ABOUT THIS EXERCISE:
Your job is to copy the data that follows exactly, every line included.
==================================================
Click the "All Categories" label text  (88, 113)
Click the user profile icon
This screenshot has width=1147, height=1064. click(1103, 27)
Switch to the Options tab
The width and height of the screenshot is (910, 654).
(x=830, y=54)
==================================================
TASK RESULT:
Click the "All Categories" label text  (88, 113)
Click the user profile icon
This screenshot has width=1147, height=1064. click(1103, 27)
Switch to the Options tab
The width and height of the screenshot is (910, 654).
(x=830, y=54)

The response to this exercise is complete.